Crime

Why Are Shoplifters Flocking to This One Walmart in Denver?

Save Money. Live Better. Brazenly Shoplift.

Photo by Scott Olson/Getty Images

The Denver Post had an interesting story Tuesday about a Denver-area Walmart that appears to be the city’s the most shoplifter-friendly store. Sadie Gurman’s entertaining lede gives the reader a sense of how bad things have gotten:

In one week alone at the Walmart Supercenter in Stapleton, two men walked off with a paintball gun, another tried to steal a futon and a pair of pillows, and a fourth told a Denver police officer he had no receipt for the 97 items in his shopping cart because “Aw… Um. … Because I didn’t pay for any of this.”

That last guy gets credit for honesty, though I wish he would have tried harder to come up with an excuse—something like “I won them in a raffle.” Anyway, the Walmart in question reported 283 shoplifting incidents over the past year, 179 more than the second-most-shoplifted-from merchant, a downtown Rite-Aid. Denver police even parked unmanned squad cars in the Walmart lot, in hopes of deterring thieves. The tactic failed miserably: “At the end of the day we pick up the car, and it’s been spit on and kicked, and you can only cry wolf so often,” a morose-sounding cop told Gurman.

How did this particular Walmart become a shoplifter’s delight? It’s not necessarily because the store is in a crime-ridden neighborhood—the Post reports that the Home Depot down the street has reported one-tenth as many shoplifting incidents over the same time period. The Post notes Walmart’s “recent abandonment of zero-tolerance shoplifting policies, and the removal of door greeters who would look out for thieves” as possible reasons why theft is on the rise. But Walmart abandoned its zero-tolerance shoplifting policies back in 2006, which hardly counts as recent—and, anyway, these broad corporate policy changes wouldn’t explain why crime is spiking at this one particular store.

So what’s gone wrong at the Stapleton Walmart? While I’ve never been to this particular store, its Yelp reviews are almost all negative, with many reviewers criticizing the store for being cluttered and short-staffed. You can take a single Yelp review with a grain of salt, of course—but when multiple reviews over multiple years cite the same exact problems, it seems likely that those problems actually exist. “It’s crowded, dirty and the produce section is just gross,” one reviewer wrote in 2012. “This place sucks, it’s packed, dirty and the employees are just straight up rude,” wrote someone else that same year. “This store is crowded, dirty, and busy. Shelves are not restocked,” another wrote in 2013.

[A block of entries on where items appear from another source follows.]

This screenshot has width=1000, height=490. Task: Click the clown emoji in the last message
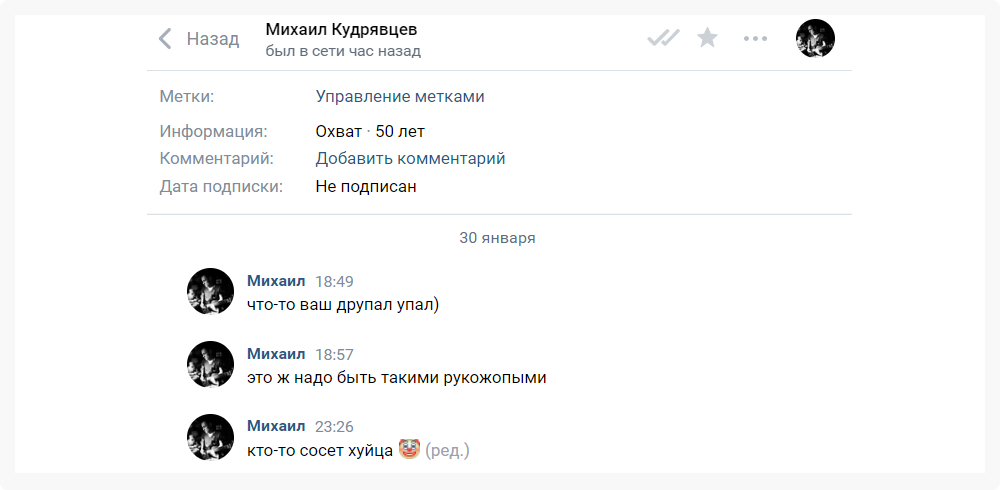tap(408, 450)
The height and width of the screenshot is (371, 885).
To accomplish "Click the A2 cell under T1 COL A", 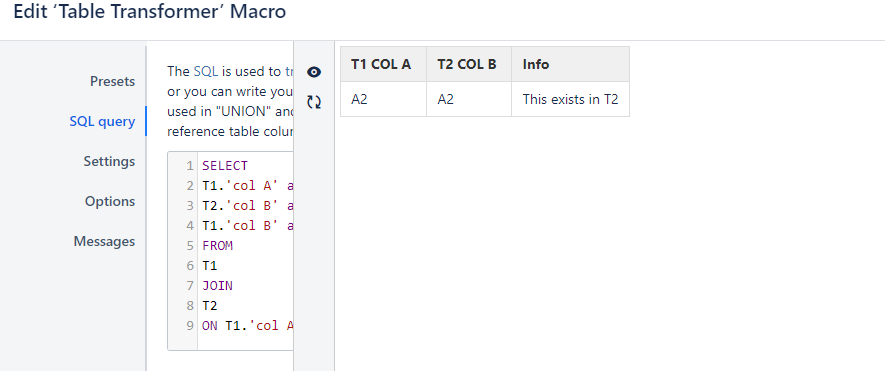I will pyautogui.click(x=383, y=99).

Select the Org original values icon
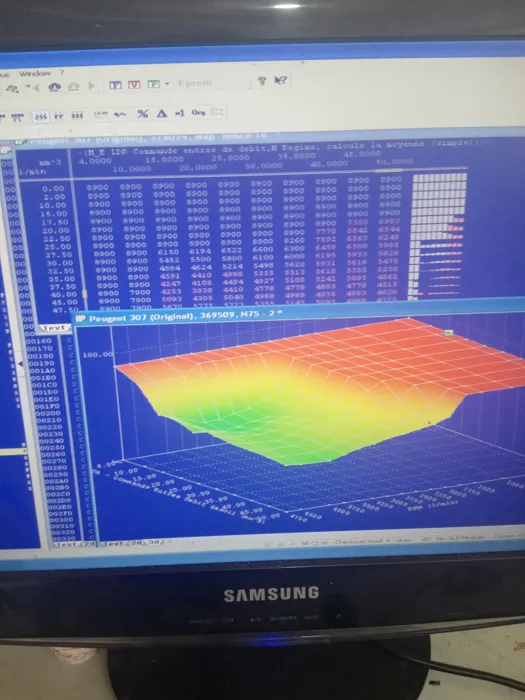point(198,112)
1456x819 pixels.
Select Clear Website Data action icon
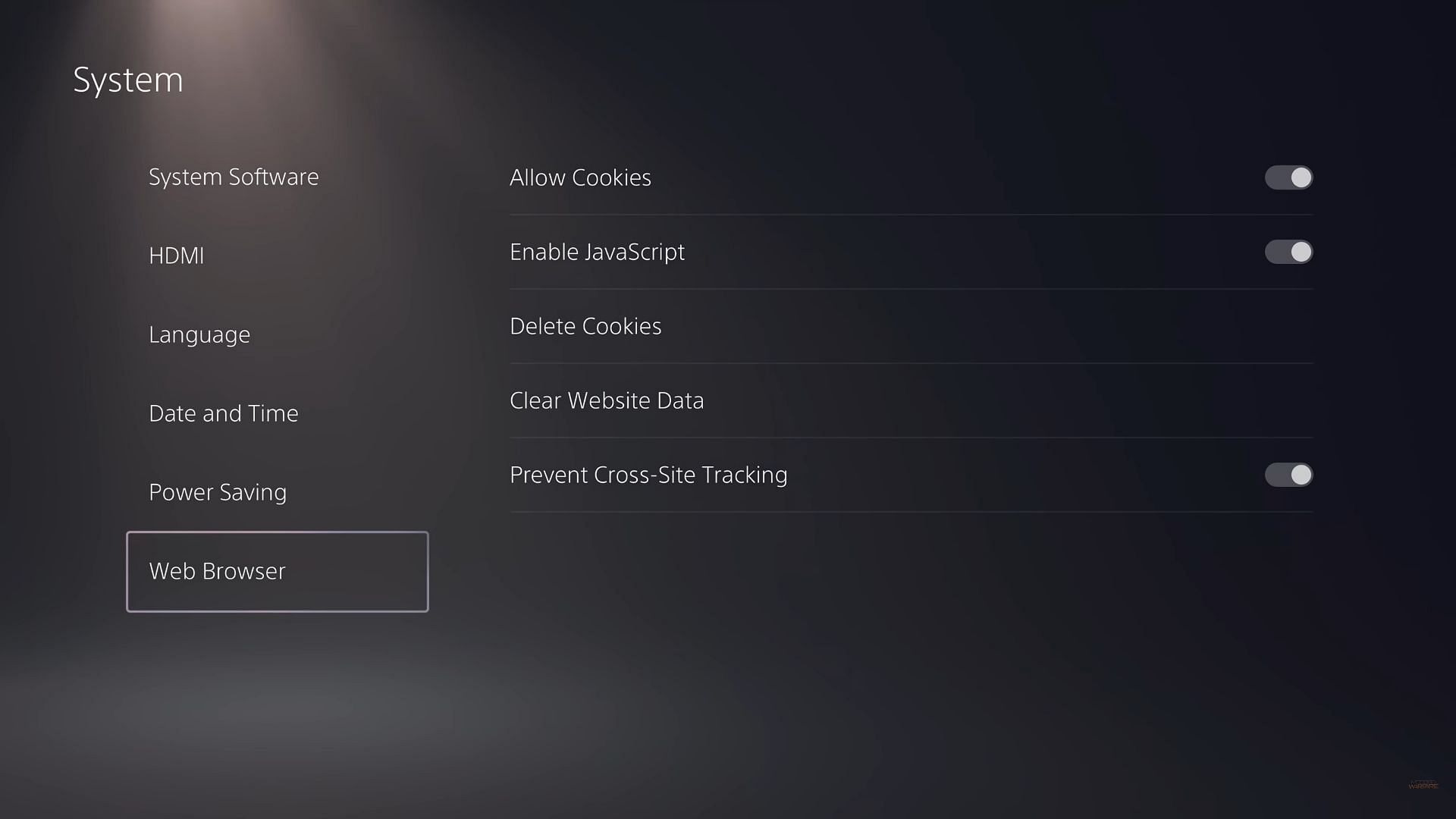[x=607, y=400]
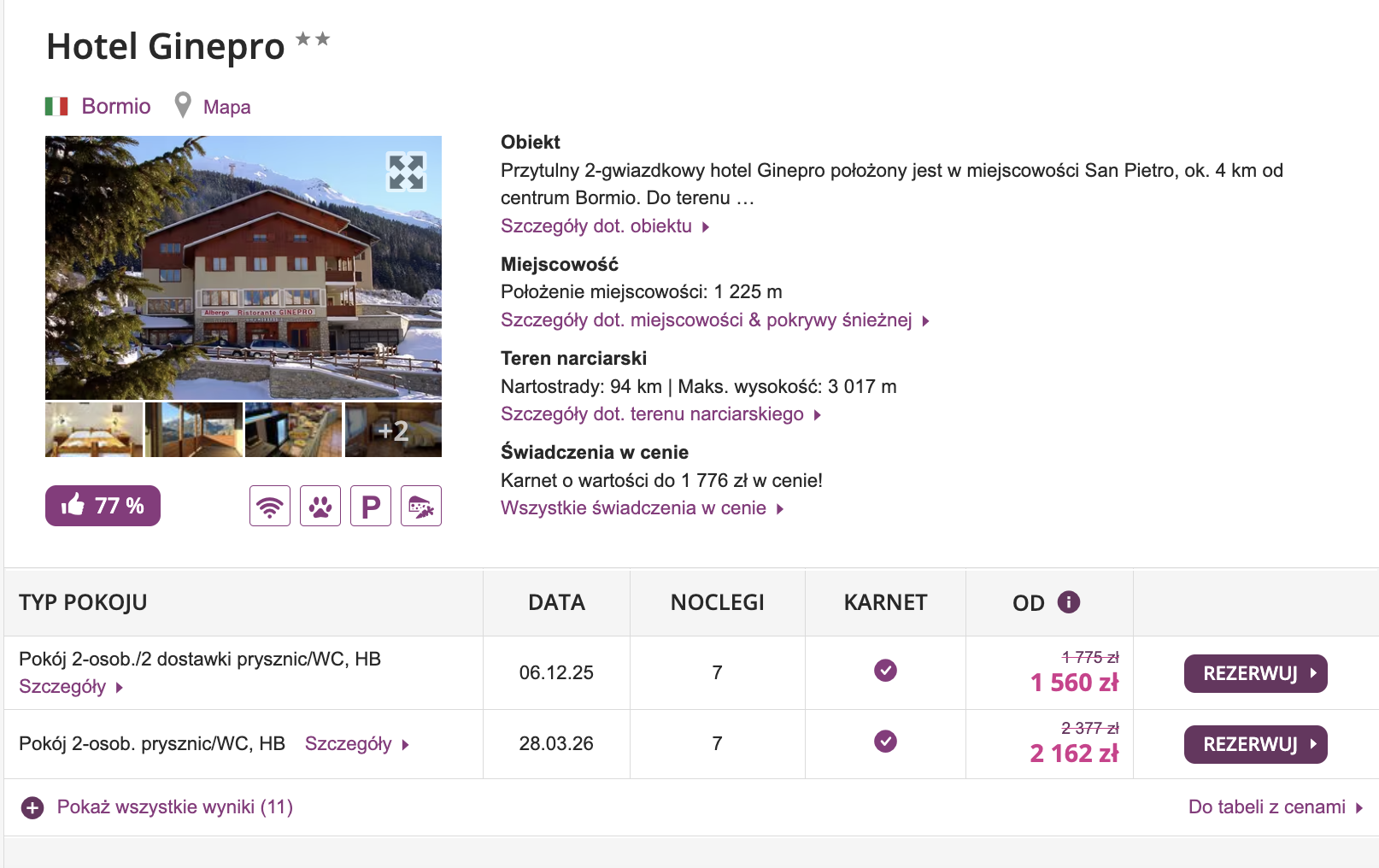Screen dimensions: 1379x868
Task: Open the +2 photo thumbnail
Action: pyautogui.click(x=393, y=430)
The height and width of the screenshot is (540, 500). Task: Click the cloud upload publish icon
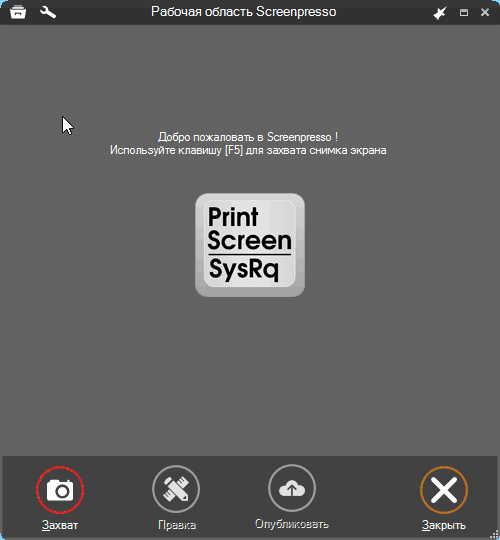point(292,488)
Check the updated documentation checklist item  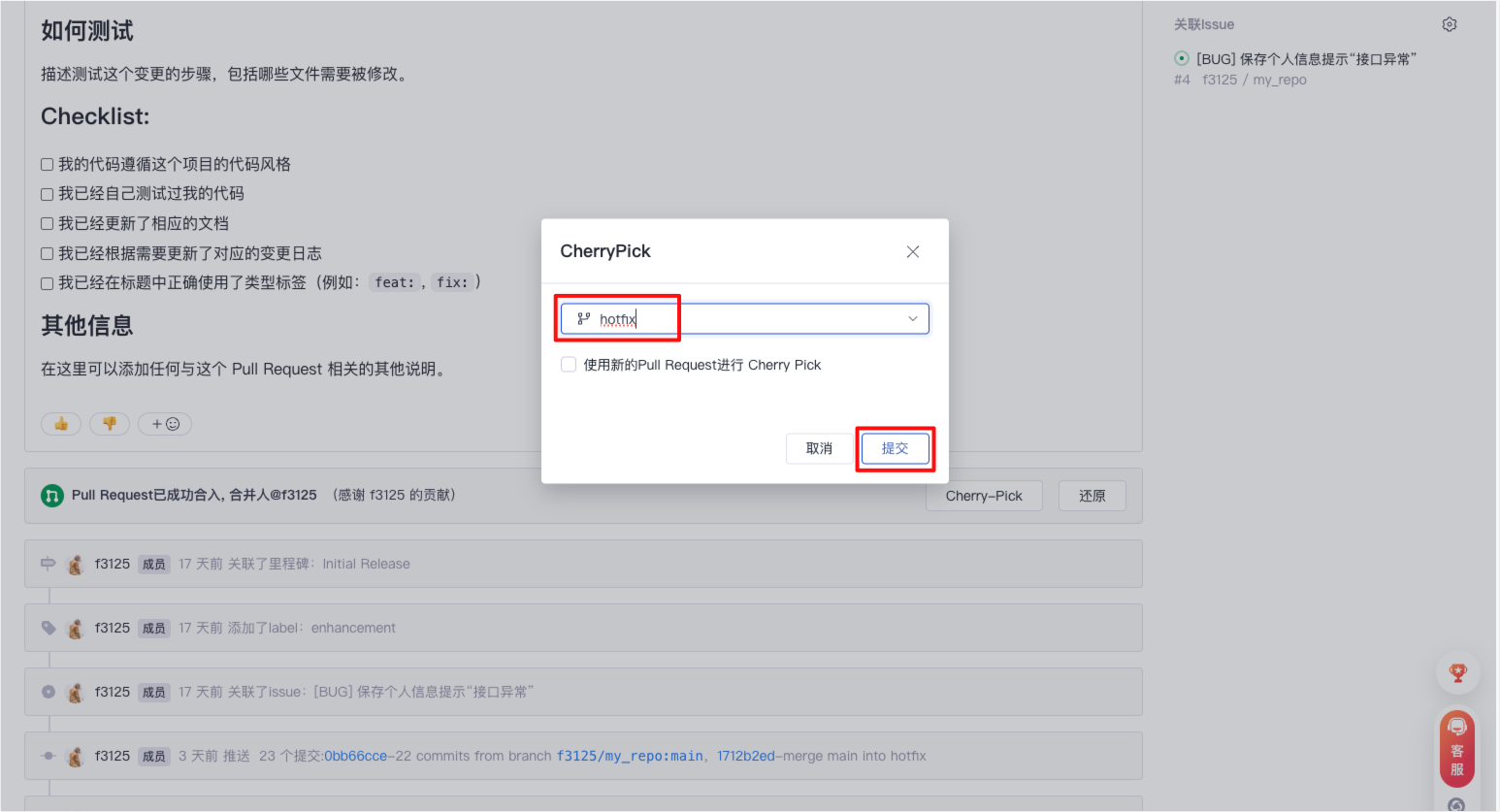click(47, 224)
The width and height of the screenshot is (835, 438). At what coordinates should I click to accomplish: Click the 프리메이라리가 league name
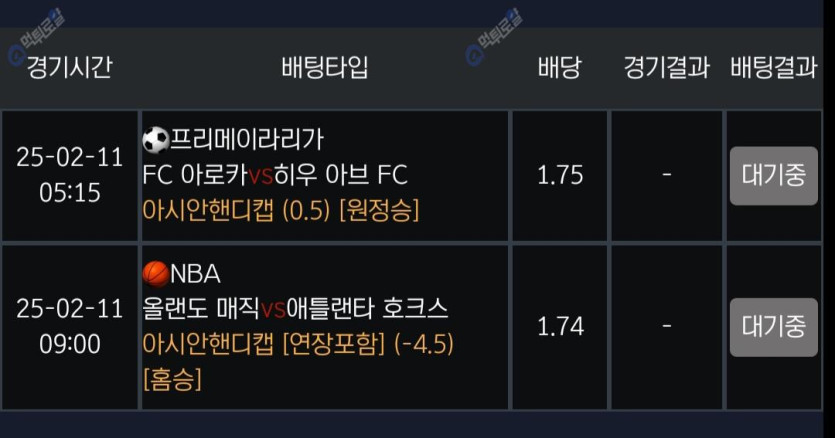pyautogui.click(x=247, y=140)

The Stapleton Walmart has received 34 total Yelp reviews, 17 of which award the store a measly one star. (The store received two four-star reviews and zero five-star reviews.) Compare this with the Home Depot down the street, which has received 22 total Yelp reviews. Nine of those are four-star reviews; five of them are one-star reviews. The word “helpful” is used in a positive context in seven separate Home Depot reviews; the word “friendly” is used in five reviews. Neither of those words is found in any Walmart reviews.

How does all this relate to shoplifting? Research has shown that shoplifters seek out cluttered stores with indifferent employees. In 2006 a University of Florida master’s student named Caroline Cardone analyzed data from the Loss Prevention Research Council and found that a store’s layout can have a huge impact on retail theft. (Cardone has published further on this topic, too.) By tidying up, installing mirrors to reduce blind spots, and implementing a few more design tweaks, stores can significantly reduce their shoplifting losses. In an email exchange on Tuesday, Sadie Gurman of the Denver Post told me that while the Stapleton Walmart didn’t strike her as especially messy, police had “at one point counseled the managers on ‘safety through environmental design’ in which they identified some blind spots in the store, etc.”

Safety through environmental design is a smart idea. But it also helps if a store’s employees are alert and outgoing—which, at least according to Yelp, the Stapleton Walmart’s employees are not. Sure, the Walmart greeters might be gone, but what’s to stop the remaining employees from regularly approaching shoppers to ask if they need any help? If I’m a shoplifter, I’m going to stay away from stores where I know there’s a chance I might be interrupted at any moment by an obnoxiously helpful employee.